▶ TRECHO DO TEXTO:
=======
A
simplicidade e a humildade serão, de fato, características marcantes do
pontificado do papa Francisco. Praticamente toda reportagem faz questão de
ressaltar esses pontos, que são, realmente, elogiáveis. No entanto, a maior
parte dos relatos da imprensa também faz questão de estabelecer um antagonismo
entre Francisco e seu antecessor, Bento XVI. Não basta saber que o anel do novo
papa é de prata, banhado a ouro; é preciso citar o de Ratzinger, feito de ouro
maciço. Elogia-se o papa que mantém a cruz peitoral de ferro dos seus tempos de
bispo, ao mesmo tempo em que se lembra que Bento XVI usava cruzes de ouro. A
impressão é de que se pretende levar o leitor a pensar “esse, sim, é um bom
papa, não é como o anterior”, como se um conclave fosse um concurso de simpatia.
O
mote começa a beirar o exagero quando cerimônias como a do início do
pontificado são elogiadas por sua “simplicidade” em contraposição às liturgias
de Bento XVI. Na verdade, a missa em quase nada foi diferente do que teria sido
se o papa anterior a tivesse celebrado. É verdade que o novo pontífice não
parece demonstrar o mesmo interesse pela liturgia que tinha Bento XVI, mas é
preciso levar em consideração que Ratzinger jamais viu nas vestes litúrgicas um
instrumento de ostentação e autopromoção. Sua visão da beleza como elemento
apologético está bem documentada em sua obra. E, simplicidade por simplicidade,
Bento sempre fez questão de usar adereços litúrgicos – cada um deles carregado
de simbologia, ou seja, não se trata de mero enfeite – já usados por outros
papas e pertencentes ao Vaticano, com custo zero.
=======
▶ DADOS FORNECIDOS:
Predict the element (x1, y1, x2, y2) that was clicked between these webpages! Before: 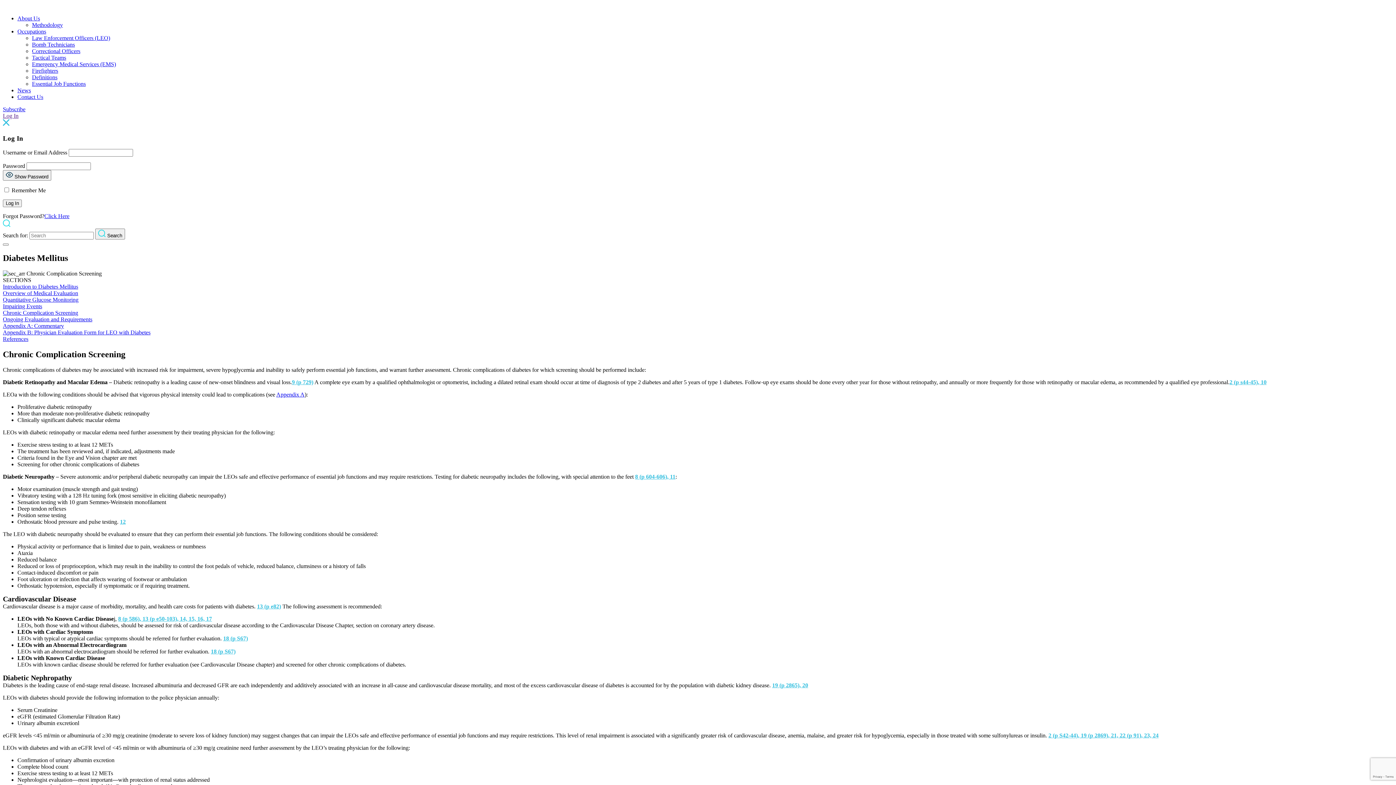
=======
▶ TAREFA: Dê continuidade ao texto sobre a comparação entre os papas Francisco e Bento XVI, começando logo após a última frase apresentada.

▶ RESPOSTA:
Francisco
se sente muito à vontade entre a multidão, mas é até injusto comparar um
pontífice com décadas de experiência pastoral com um acadêmico introvertido que
fez praticamente toda a sua carreira eclesiástica em universidades e na Cúria
Romana. E, mesmo assim, Bento nunca fugiu dos fiéis ou nunca se mostrou avesso
ao contato com as pessoas. O “abraço coletivo” que ganhou dos dependentes de
drogas na Fazenda Esperança, em Guaratinguetá (SP), é um dos momentos mais
tocantes de sua visita ao Brasil, em 2007.
A
julgar pelas repetidas menções que faz a seu “amado predecessor”, muito
provavelmente o próprio papa Francisco rejeitaria comparações de estilo com a
intenção de diminuir Bento XVI ou fazê-lo parecer fútil com suas cruzes
douradas e sapatos vermelhos. Mas é difícil imaginar que os elogios ao papa
simples e humilde vão continuar quando ele começar a se pronunciar sobre os
tais “temas polêmicos” a respeito dos quais a imprensa sempre espera, em vão,
por mudanças. Aí se perceberá que Bento XVI e Francisco não são tão diferentes
quanto parecem.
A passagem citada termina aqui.